# [Records to use]

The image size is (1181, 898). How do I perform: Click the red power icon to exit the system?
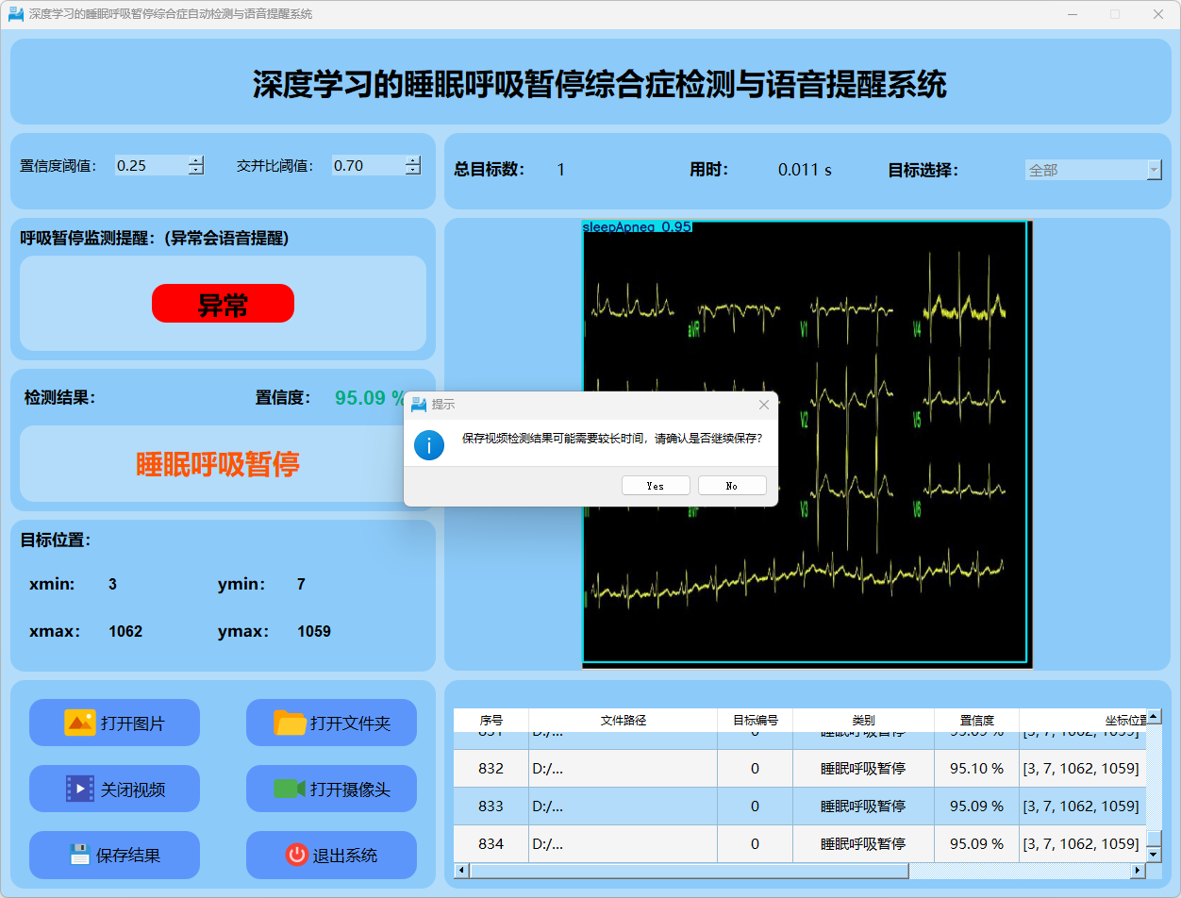(x=296, y=855)
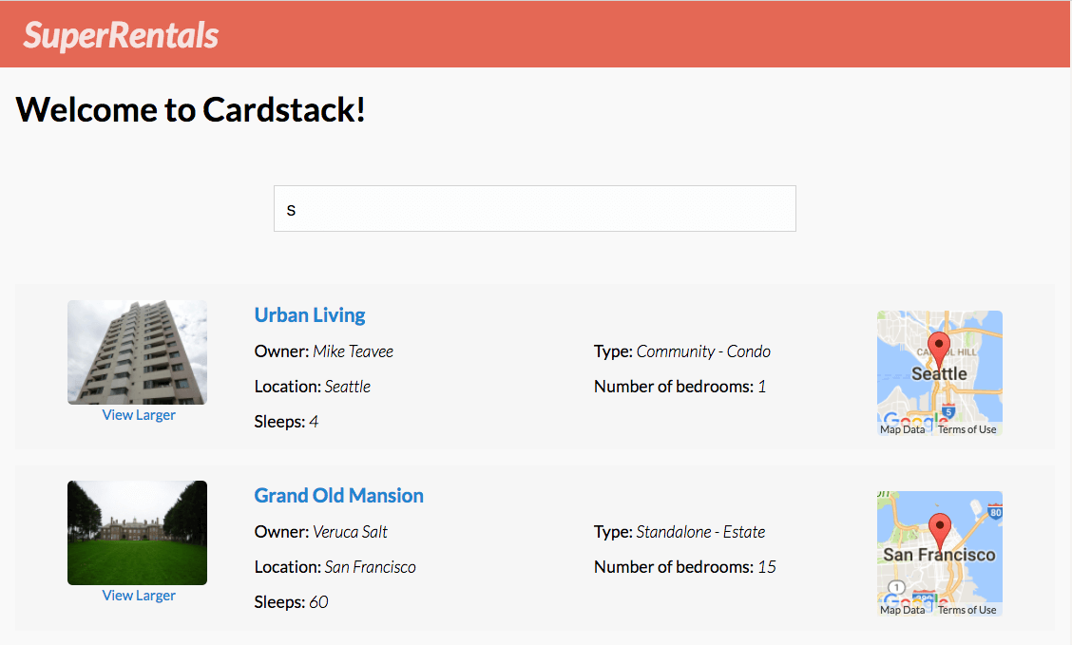The width and height of the screenshot is (1072, 645).
Task: Open the Urban Living listing title
Action: [x=310, y=315]
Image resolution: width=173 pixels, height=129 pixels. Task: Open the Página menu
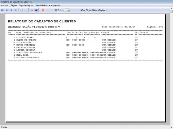pos(14,5)
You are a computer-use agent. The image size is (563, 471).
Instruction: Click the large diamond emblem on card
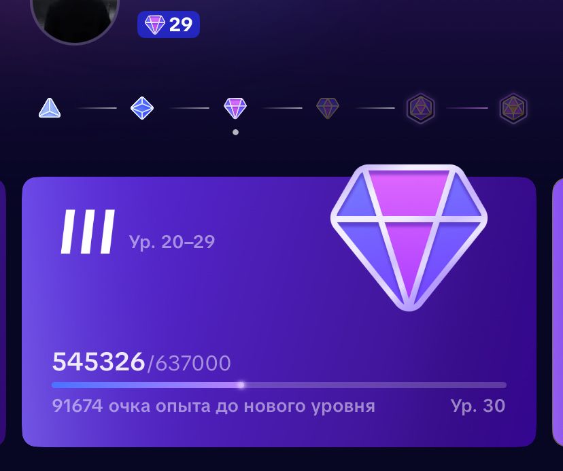pos(409,237)
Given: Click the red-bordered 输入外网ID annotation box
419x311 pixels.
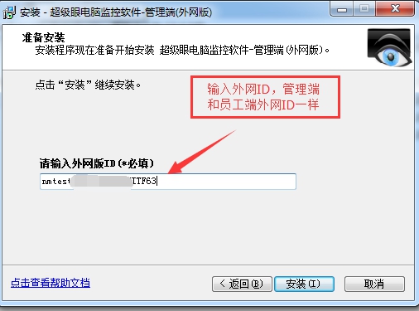Looking at the screenshot, I should click(x=265, y=97).
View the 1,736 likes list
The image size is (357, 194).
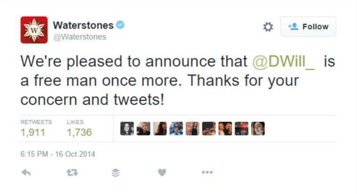click(x=79, y=132)
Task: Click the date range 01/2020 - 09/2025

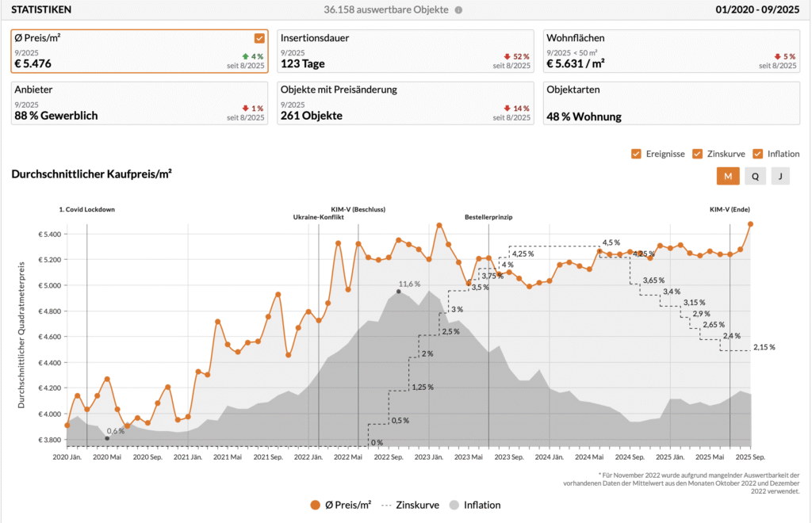Action: 756,10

# [Instructions for the task]
Every record is to be restated word for word, with the pictures left out.

# [Task solution]
The image size is (1181, 898). How do I perform: Click the red power icon to exit the system?
(x=296, y=855)
The width and height of the screenshot is (1072, 645).
Task: Open the Urban Living listing title
Action: [x=310, y=315]
Image resolution: width=173 pixels, height=129 pixels. Task: Open the Página menu
pos(14,5)
You are a computer-use agent. The image size is (563, 471).
Instruction: Click the large diamond emblem on card
pos(409,237)
Given: Click the red-bordered 输入外网ID annotation box
419x311 pixels.
Looking at the screenshot, I should click(x=265, y=97).
View the 1,736 likes list
The image size is (357, 194).
click(x=79, y=132)
Task: Click the date range 01/2020 - 09/2025

Action: 756,10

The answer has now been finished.